HOW TO COMPLETE THIS TASK:
Return each line of the data below exactly, omitting any pictures.

(Data excerpts)

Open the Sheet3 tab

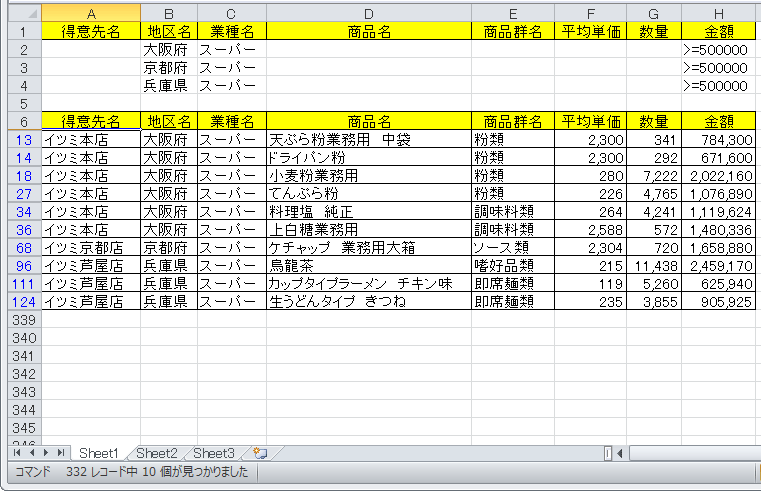214,453
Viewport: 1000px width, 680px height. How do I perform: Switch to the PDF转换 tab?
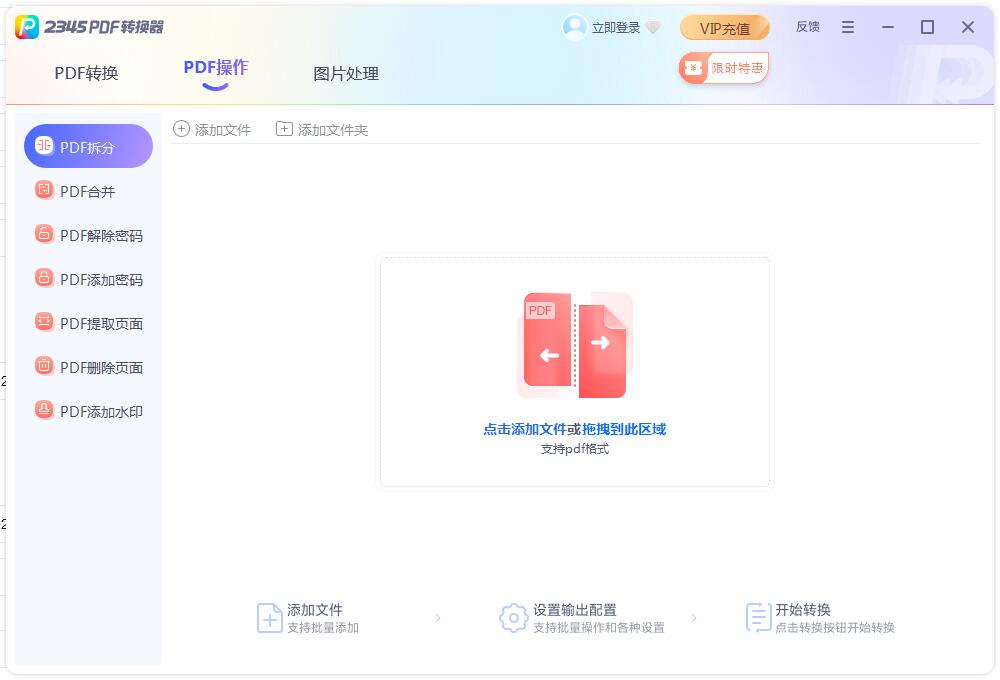pos(85,73)
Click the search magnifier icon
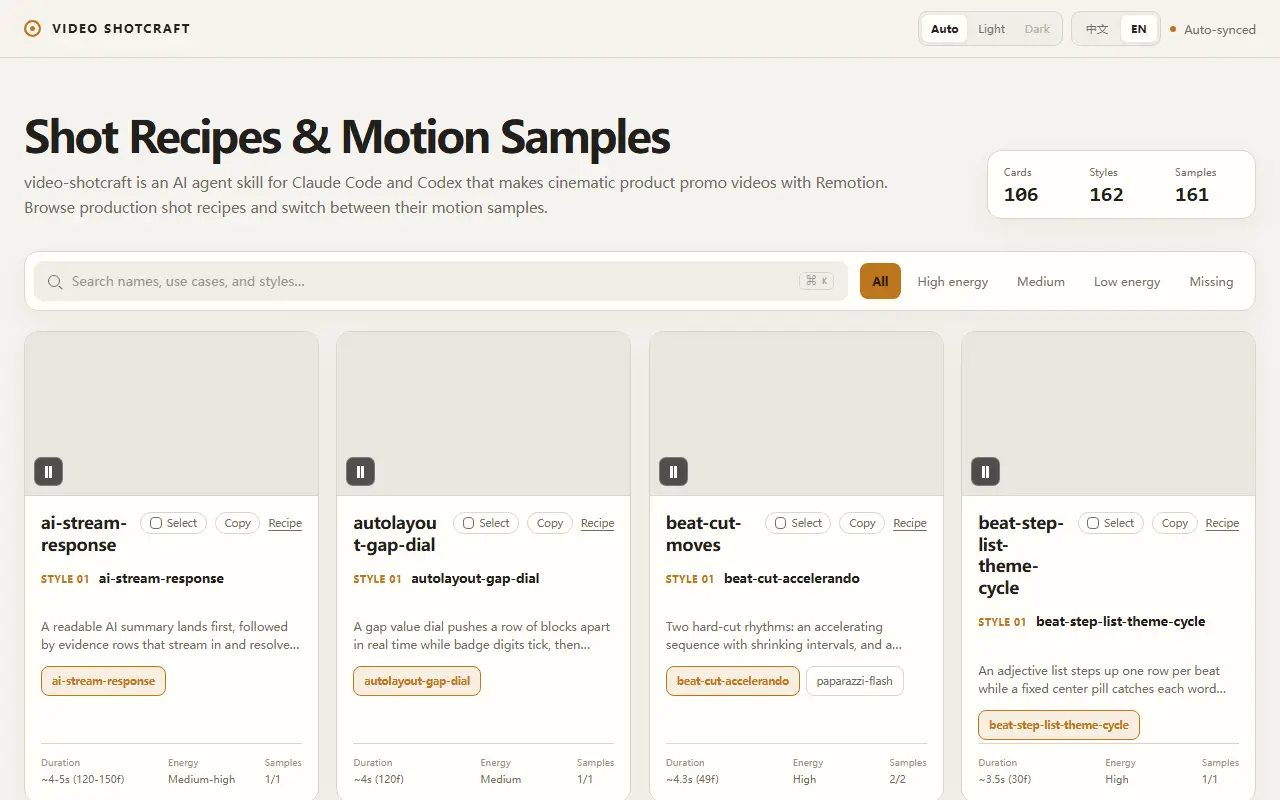1280x800 pixels. (x=55, y=282)
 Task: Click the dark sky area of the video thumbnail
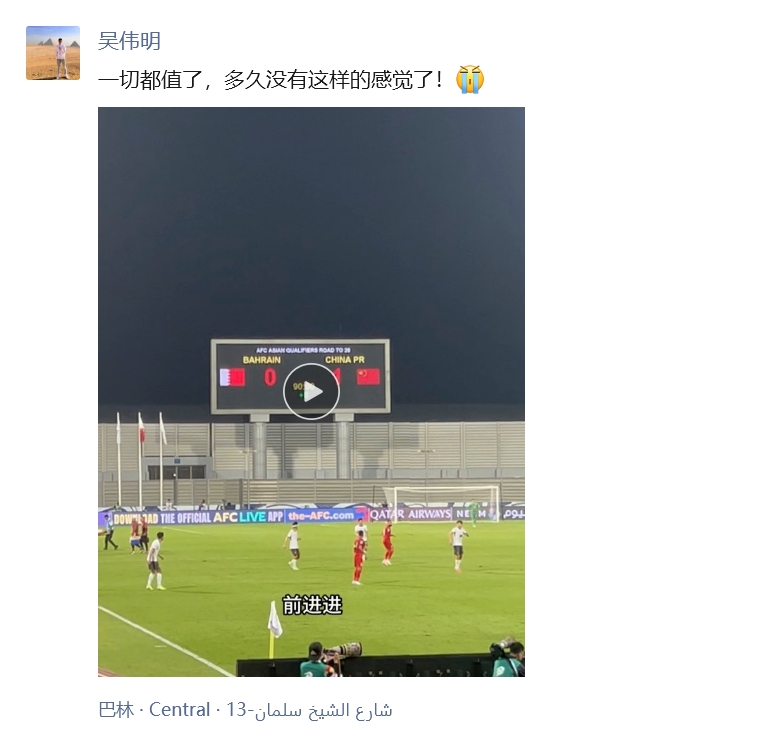click(311, 220)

RESULT FOR THIS EXERCISE:
Open the Sheet3 tab

214,453
Viewport: 1000px width, 680px height. How do I perform: Switch to the PDF转换 tab?
pos(85,73)
Click the search magnifier icon
1280x800 pixels. (x=55, y=282)
 Task: Click the dark sky area of the video thumbnail
click(311, 220)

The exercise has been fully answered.